### REQUISITOS:
[A] Responde estas preguntas con lo que dice el fragmento sobre el evolucionismo:
(i) Según la cita del comienzo, ¿qué intenta explicar la doctrina del pecado original?
(ii) ¿Qué dos metamorfosis se dan como ejemplo?
(iii) ¿De quién es el transformismo que se distingue del evolucionismo de Darwin?
[B] En el fragmento sobre el evolucionismo, ¿por qué nadie pensaría en negar la evolución si se la reduce a una "verificación trivial"? Contesta en una a tres oraciones.
[C] Prolonga el fragmento sobre el evolucionismo a partir de donde termina.

La doctrina del pecado original es una tentativa de explicación metafísica de las desgracias de los hombres, contradicha por la observación de la naturaleza”.
Sin embargo, no vemos la ventaja que puede haber en reemplazar un dogma por otro.
Si se reduce la evolución a esa verificación trivial que se hace sobre los cambios producidos en el mundo, e incluso sobre las metamorfosis tales como la del renacuajo en rana, o la de la oruga en mariposa, nadie pensará en negar esta evidencia. Pero si se pretende hacer de la “evolución” una especie de metafísica fundamental del universo, entonces tenemos el derecho de preguntarnos si no se nos cree todavía un poco más imbéciles de lo que nuestros sentimientos religiosos permiten pensarlo.
No hay uno, sino varios evolucionismos, los cuales, por otra parte, no se parecen entre sí. El transformismo de Lamarck no es el evolucionismo de Darwin, modificado a su vez por el neodarwinismo, pero todos los evolucionismos constituidos en teorías cientificistas tienen un punto en común: todos atribuyen a la naturaleza una aptitud esencial para ir de lo simple a lo compuesto, lo que le permite elaborar, sin objetivo ni razón algunos, organismos cada vez más complejos; esta facultad de “complejización” desempeñaría en la naturaleza el mismo papel que en el sueño la virtud soporífera de Moliere.

### REGISTROS:
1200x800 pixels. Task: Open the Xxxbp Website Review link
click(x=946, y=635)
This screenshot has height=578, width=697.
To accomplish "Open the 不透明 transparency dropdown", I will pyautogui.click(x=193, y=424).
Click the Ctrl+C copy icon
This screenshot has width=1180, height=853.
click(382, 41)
--
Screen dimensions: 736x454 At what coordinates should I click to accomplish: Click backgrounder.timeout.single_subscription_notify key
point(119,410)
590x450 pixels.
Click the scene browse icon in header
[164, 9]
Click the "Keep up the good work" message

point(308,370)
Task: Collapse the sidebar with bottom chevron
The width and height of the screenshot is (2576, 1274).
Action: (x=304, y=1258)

### RESPUESTAS:
[A]
(i) Las desgracias de los hombres, como una tentativa de explicación metafísica.
(ii) La del renacuajo en rana y la de la oruga en mariposa.
(iii) De Lamarck.

[B] Porque, entendida así, la evolución solo constata los cambios que se ven en el mundo, como el paso del renacuajo a rana o de la oruga a mariposa. Eso es una evidencia.

[C]
Hay en el evolucionismo cientificista una veta de comicidad inexplotada, adecuada para regocijar a los corazones simples. Es “un cuento de hadas para personas mayores”, decía Jean Rostand, evolucionista él mismo, a falta de haber encontrado algo mejor, y persuadido como estaba de que las preguntas más agudas de la mente humana no recibirían jamás respuesta. Hay que creer que las personas mayores no son más exigentes que los niños respecto a los cuentos de hadas, puesto que pudieron, sin pestañear, oír a Jacques Monod decir: “Es debido a que los antepasados del caballo habían elegido vivir en la llanura, y huir ante la aproximación de un depredador… que la especie moderna marcha sobre la punta de un solo dedo!”. Aplicada con rigurosa exactitud a través de las edades, esta decisión de galopar sobre un dedo no fue adoptada por todas las especies, y uno se pregunta por qué.
Que se deje todavía un poco de tiempo al caballo, y éste se herrará por sí mismo; que las carreras de caballos duren todavía algún tiempo, y transformará dos o tres de sus vértebras en un jockey. Excelente también el cuento de hadas del pez evolucionista que había resuelto ir a tomar aire: al salir del agua, comenzó a endurecer sus aletas ventrales para correr mejor por la orilla. No se sabe por qué se abstuvo de desplegar su aleta dorsal a manera de sombrilla, para aprovechar más agradablemente la playa durante los millones de años en los que no pertenecería ya a una especie, sin pertenecer todavía a la otra.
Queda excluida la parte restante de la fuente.